Start of Block

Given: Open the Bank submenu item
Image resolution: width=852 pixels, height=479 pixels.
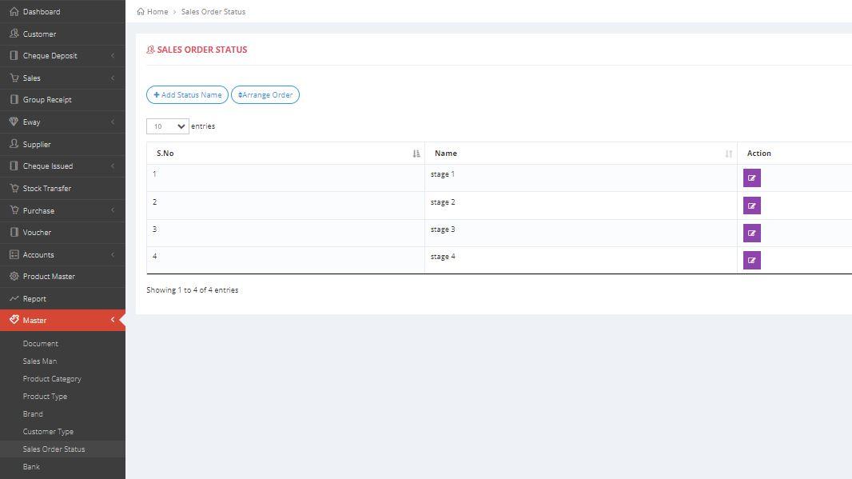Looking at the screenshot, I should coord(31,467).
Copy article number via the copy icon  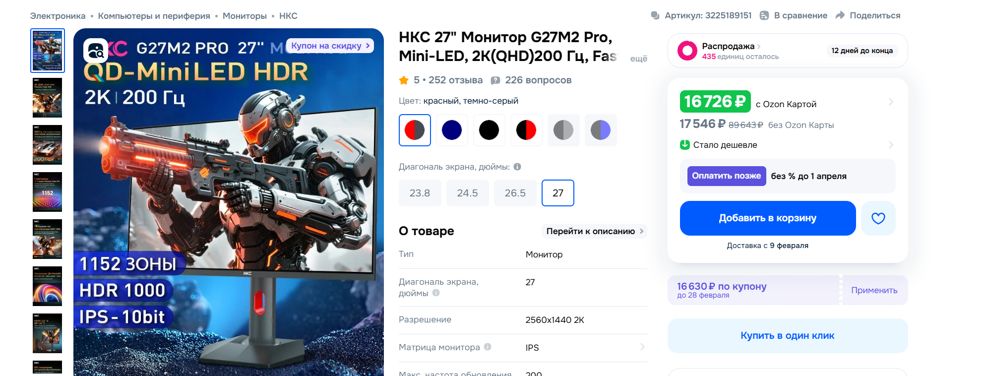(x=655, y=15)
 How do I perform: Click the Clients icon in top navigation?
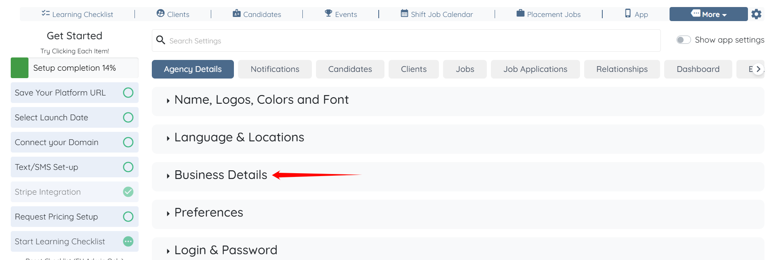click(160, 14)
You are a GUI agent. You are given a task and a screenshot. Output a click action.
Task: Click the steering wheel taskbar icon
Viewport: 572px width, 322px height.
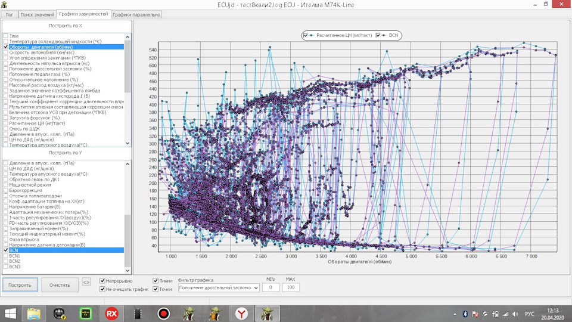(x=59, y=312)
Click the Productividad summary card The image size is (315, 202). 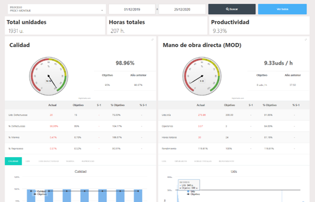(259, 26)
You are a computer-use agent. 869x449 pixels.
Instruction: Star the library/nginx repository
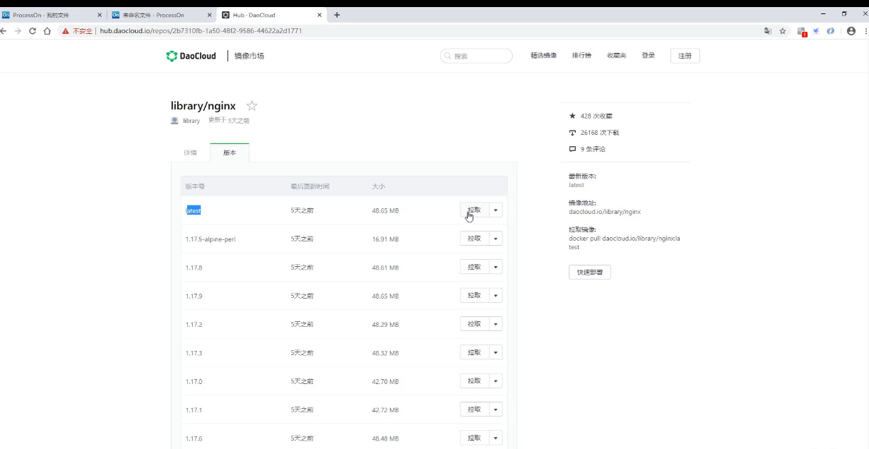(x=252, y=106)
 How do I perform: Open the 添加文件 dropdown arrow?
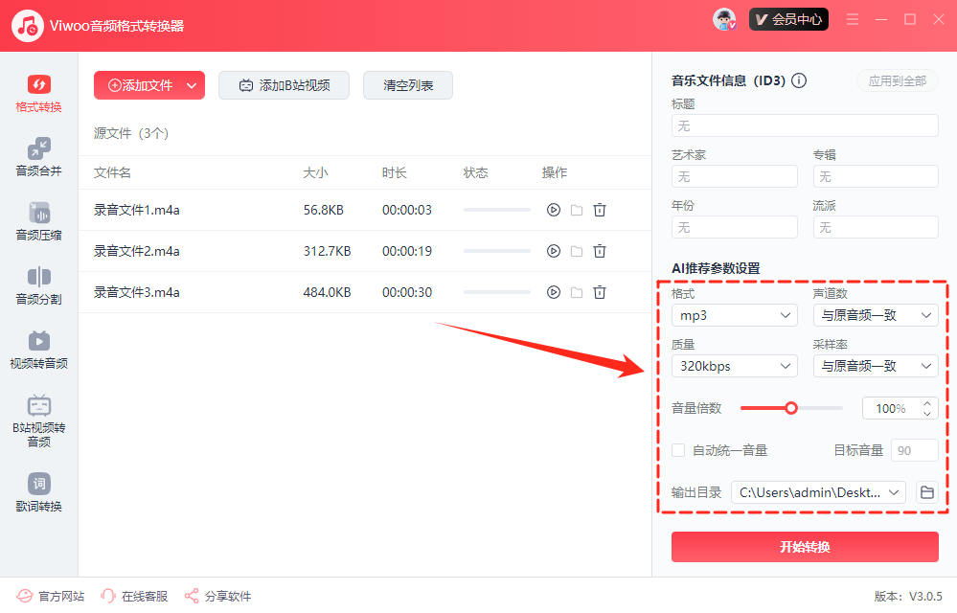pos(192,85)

End of Block
Start of Block

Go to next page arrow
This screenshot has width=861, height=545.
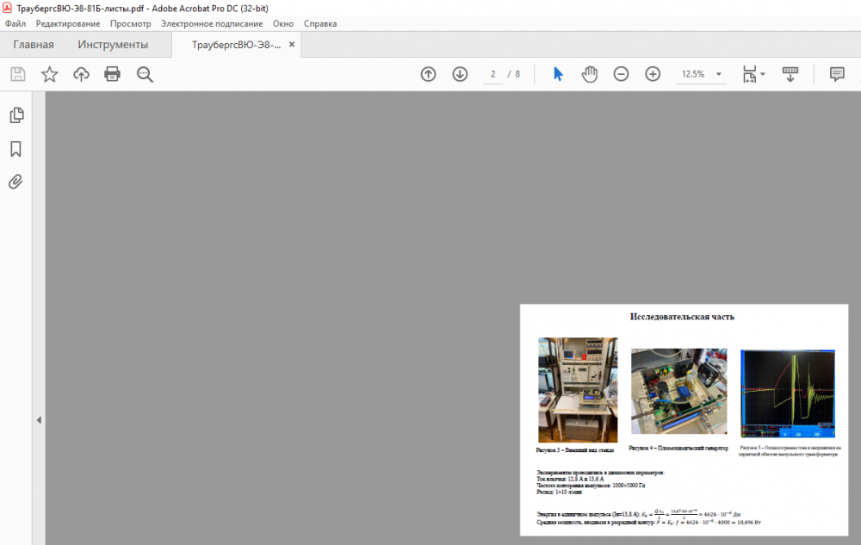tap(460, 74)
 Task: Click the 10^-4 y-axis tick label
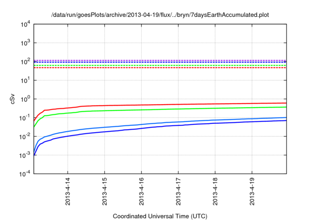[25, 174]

End of Block

What you will do => Search the entries for the string "agent" and return each line where it turns up.

Your response =>
You are a GUI agent. You are given a task and a screenshot. Output a click action.
You are a computer-use agent. 869x449 pixels.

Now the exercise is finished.